Hay escenas que cimientan la carrera de un actor. Y la presentación de Sherif Ali, interpretado por el egipcio en Lawrence de Arabia (1962), basta para probarlo. Hasta filmar ese largometraje, Sharif era un éxito de taquilla en Egipto, pero la extensa escena en la que su personaje envuelto en ropajes negros surge de las dunas del desierto en su camello, se acerca a la cámara y revela su impactante rostro, lo catapultó de fenómeno local a ícono mundial en 1962. Muchos conocedores, como el actor Patrick Stewart, la definen como una de las mejores presentaciones en la historia del cine. Tomó dos días de rodaje y, a juzgar por la recordación que le generó a Sharif y a la cinta, fue un enorme acierto del director británico David Lean. Uno que se sumó al de escoger a Sharif para el rol.

Actor contra la corriente

Omar Sharif, cuyo nombre verdadero era Michel Demitri Chalhoub, nació en Alejandría en 1932, se crio en un ambiente aristocrático y católico.
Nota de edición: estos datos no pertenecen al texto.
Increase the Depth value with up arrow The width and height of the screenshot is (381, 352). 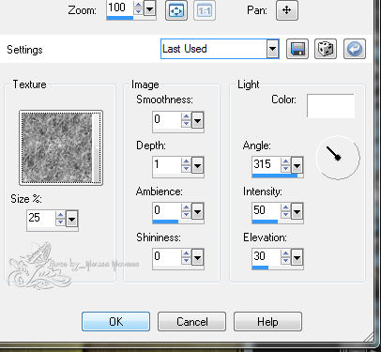[x=186, y=162]
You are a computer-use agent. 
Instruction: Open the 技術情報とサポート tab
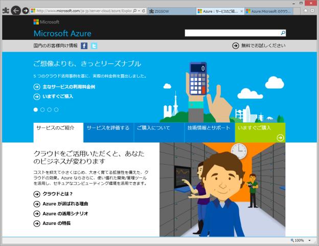coord(209,128)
A sus 11 años, y con sobrepeso, su madre lo inscribió en un internado de corte inglés, del cual salió mucho más delgado y hablando perfecto el idioma. Así pues, creció hablando francés en su casa, aprendió el inglés en el internado y luego se graduó de matemático y físico de la Universidad de El Cairo. Trabajó por unos años en la compañía de su padre, pero siguiendo su pasión y aprovechando su porte definió su futuro en la actuación y se enroló en la Royal Academy of Dramatic Art en Londres.
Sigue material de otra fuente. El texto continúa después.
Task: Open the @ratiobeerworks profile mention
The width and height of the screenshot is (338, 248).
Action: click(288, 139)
Sharif solo aprendió árabe cuando regresó y empezó a figurar en producciones locales en la década de los cincuenta. Quería evitar que sus padres lo reconocieran, pues estos esperaban que escogiera una profesión más digna, pero después de un tiempo poco le importó. En 1954 empezó a figurar y un año después conoció a Faten Hamama en un rodaje. Compartieron un set, actuaron en Siraa Fil-Wadi, se enamoraron y, una vez Sharif se convirtió al islam (y cambió su nombre a Omar El-Cherif), se casaron en 1955. En la época, Hamama era muy famosa y la pareja se convirtió en un fenómeno cultural. Sharif filmó 20 películas en un lapso de cinco años, incursionando incluso en el cine francés y se cimentó como un ícono del cine egipcio, hasta que su inglés, sus facciones, su mostacho y sus ojos llamaron la atención del director británico David Lean, quien terminó por cambiar su vida.

Las pasiones eternas

Las mujeres jugaron un papel clave en su vida, tanto en la realidad como en el mito del que la prensa hizo eco. “Ojalá hubiera vivido la vida que me atribuyen”, afirmó, sobre los rumores de sus romances con sus coprotagonistas. Sharif aseguró que su único amor fue su esposa, Hamama, de la cual se separó en 1974 y con la que tuvo un hijo, Tarek (que de niño interpretó a un joven Zhivago en la cinta protagonizada por su padre). Pero más allá de sus modestas declaraciones, tuvo historias románticas con incontables divas del cine como Sophia Loren, Julie Andrews, Catherine Deneuve, Anouk Aimée y Barbra Streisand, con quien protagonizó su primera película en Estados Unidos. Aimée lo recuerda como “un ser profundamente delicado, bien educado, rodeado de misterio e interesado en los demás”. Sharif también se involucró con decenas de mujeres mientras saltaba de grabación en grabación, hotel en hotel y casino en casino.

El juego fue otro de sus motores. Su madre, íntima amiga del rey Farouk, fue una apostadora endiablada y sembró en el joven esa tendencia. Una que se manifestaba de distintas maneras. Desde que se hizo hincha del club de fútbol británico Hull City, Sharif llamaba desde locaciones remotas a preguntar si había ganado. Con las cartas la situación fue más intensa. En bridge se convirtió en una autoridad, escribió un libro y muchas columnas de prensa sobre el juego y se comportaba en la mesa según su idea de que el bridge era como hacer el amor: “Se necesita un buen compañero o una buena mano”. Pero el saberse talentoso lo hizo propenso a la adicción, y en otros juegos su suerte era distinta. Una noche de 1991 sacrificó 1 millón de dólares en la ruleta, un hecho que lo forzó a vender su apartamento en París, el último lugar al que llamó casa. Tras su década gloriosa en los sesenta, actuó en películas mediocres porque sus deudas lo llevaron a aceptar muchos papeles por el dinero. También porque odiaba decir no.

Pero nunca culpó a nadie más que a sí mismo. Por eso, antes que una figura del cine, se despidió un ser humano lleno de virtudes y vulnerabilidades, un verdadero señor.